Interned in the hospital against their will, they complained
that they were frequently compelled to sleep two or more to
a bed and were forbidden to have their children stay with –
or even visit — them as they languished on the wards for
months at a time to undergo painful treatments of dubious
efficacy. Yet in letters to doctors, legislators, and
President Plutarco Elías Calles, himself, the women asserted
their dignity and right to be treated as “decent people,”
reminding officials that even if they were engaged in what
they acknowledged might be viewed as undesirable (albeit not
illegal) work, they were nevertheless caring mothers who
loved their children and worried about their welfare.
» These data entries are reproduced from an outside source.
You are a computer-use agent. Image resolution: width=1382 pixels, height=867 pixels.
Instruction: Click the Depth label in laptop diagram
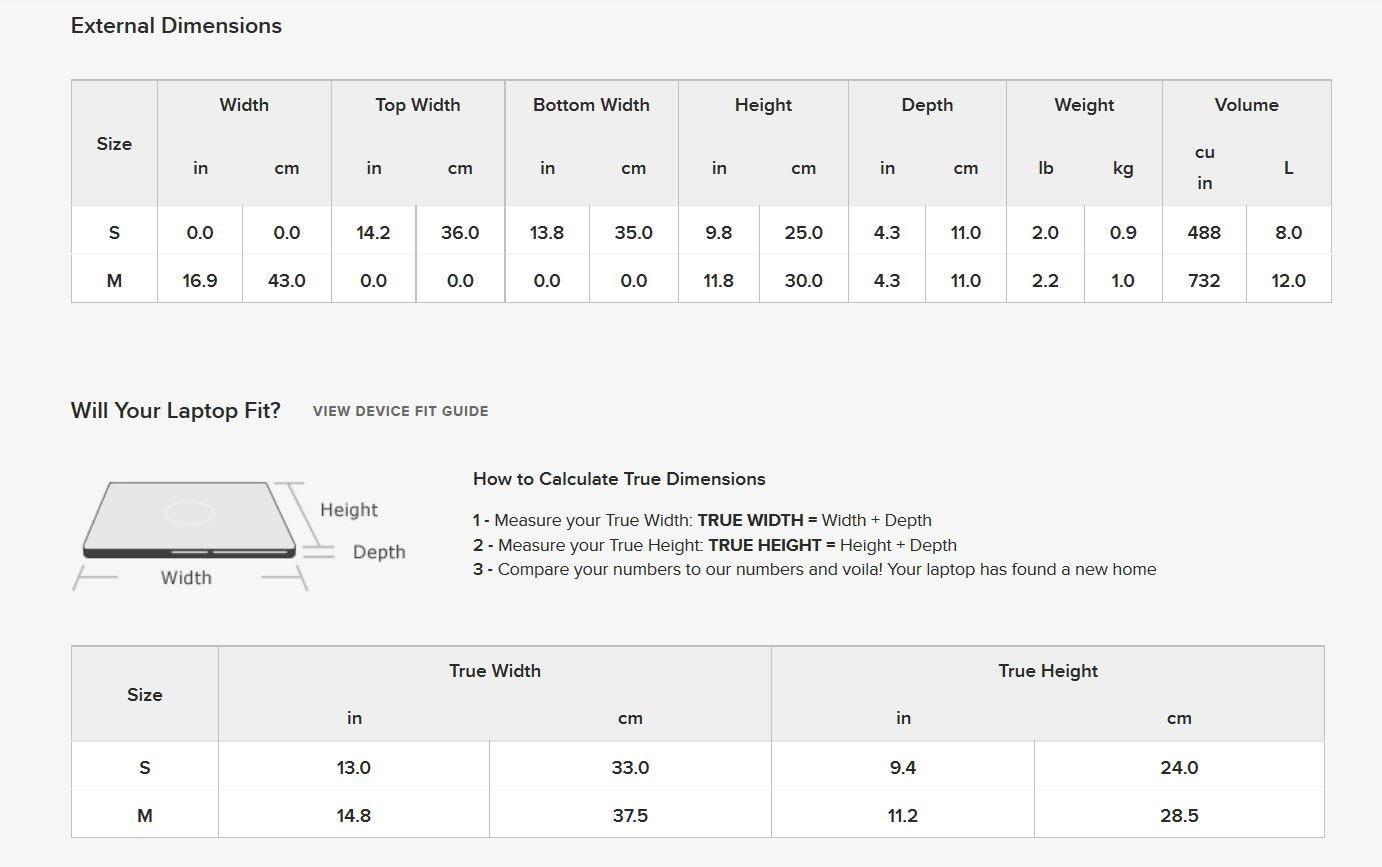(x=379, y=552)
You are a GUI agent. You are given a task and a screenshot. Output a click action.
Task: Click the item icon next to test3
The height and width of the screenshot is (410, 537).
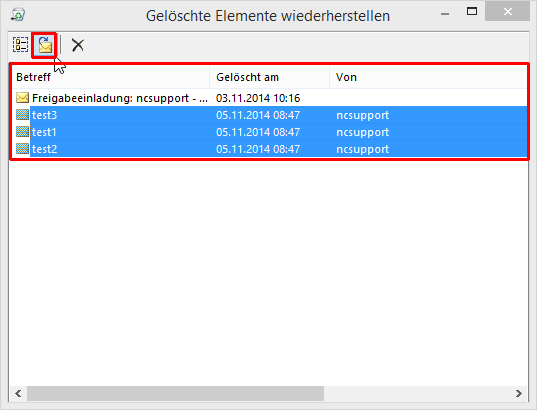[23, 115]
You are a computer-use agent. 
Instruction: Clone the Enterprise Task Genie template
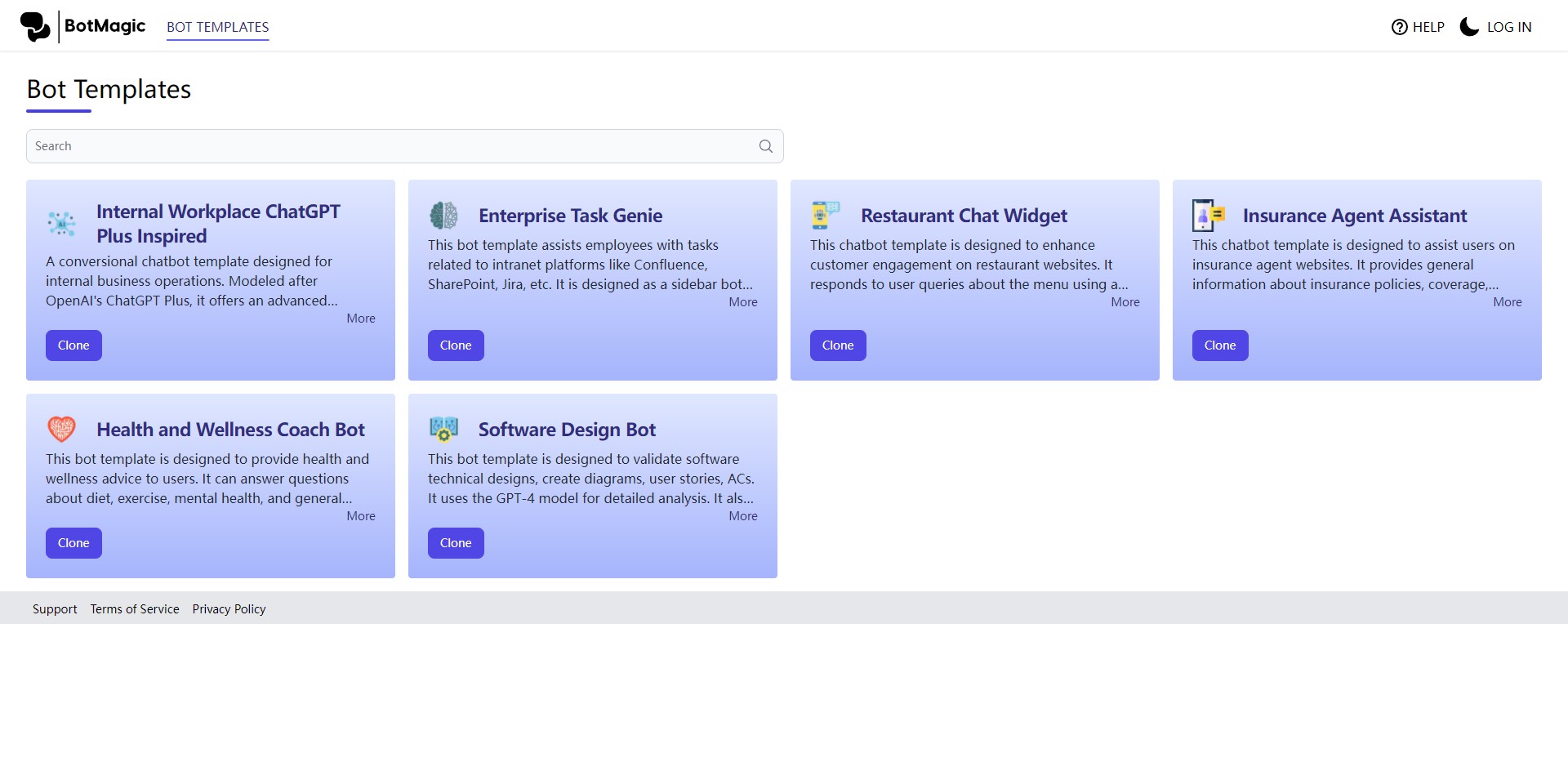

Three plenary discussions at the Global Maternal Newborn
Health Conference focused participants’ attention on themes
of quality of care, program integration, the right to
health, and equity. Like the sick women in 1920s Mexico
City, the plenary speakers emphasized patients’ dignity —
and the importance of their care being evidence-based,
reliable, respectful, and acceptable to them — as they
debated the definition of quality care for mothers and
newborns during the session on the first afternoon. The
plenary on integration that took place Tuesday morning
similarly highlighted the importance of placing mothers and
babies at the heart of any service scheme, with speakers
noting that program integration can be costlier, more
time-consuming, and less convenient for health providers,
but if integrating programs benefits patients then it should
be a priority. In the final plenary session, speakers
focused on equity and rights, noting that failing to ensure
mothers access to quality health services, including sexual
and reproductive health services, effectively denies their
agency as political actors; if women are not healthy, they
can’t act effectively to advance their own interests, much
less the interests of their children.
By the close of the conference, I found myself inspired by
the many achievements in improving the quality of maternal
and newborn care that were reported and hopeful that the
lessons gleaned from diverse fields and country contexts
will be effectively shared and applied in new settings. The
message that promoting sustainable quality health care for
mothers and babies means thinking about how to improve MNCH
programs in relation to other key SDG goals, including
access to modern energy supplies, ecosystem conservation,
and availability of water and sanitation services, also
resonated for me. I agreed with many attendees who commented
in the final session that if there is to be a second Global
Maternal Newborn Health Conference, it will be essential to
bring the politicians, decision-makers, and finance
officials to the gathering and to ensure that they hear,
first-hand, from mothers who can share their experiences and
express their views.
Unlike the officials in 1920s Mexico who, despite the
mandate of social revolution, nevertheless ignored poor
patients’ demands for respect, rights, and better health
care, those at the October meetings understand that it will
be difficult to reach the SDGs’ targets for reducing
maternal and neonatal mortality by 2030 without the active
engagement of mothers, themselves. Moving that conversation
between vulnerable mothers and public officials beyond
Mexico City’s Alameda and into dispensaries, clinics and
hospitals around the world is the right thing to do.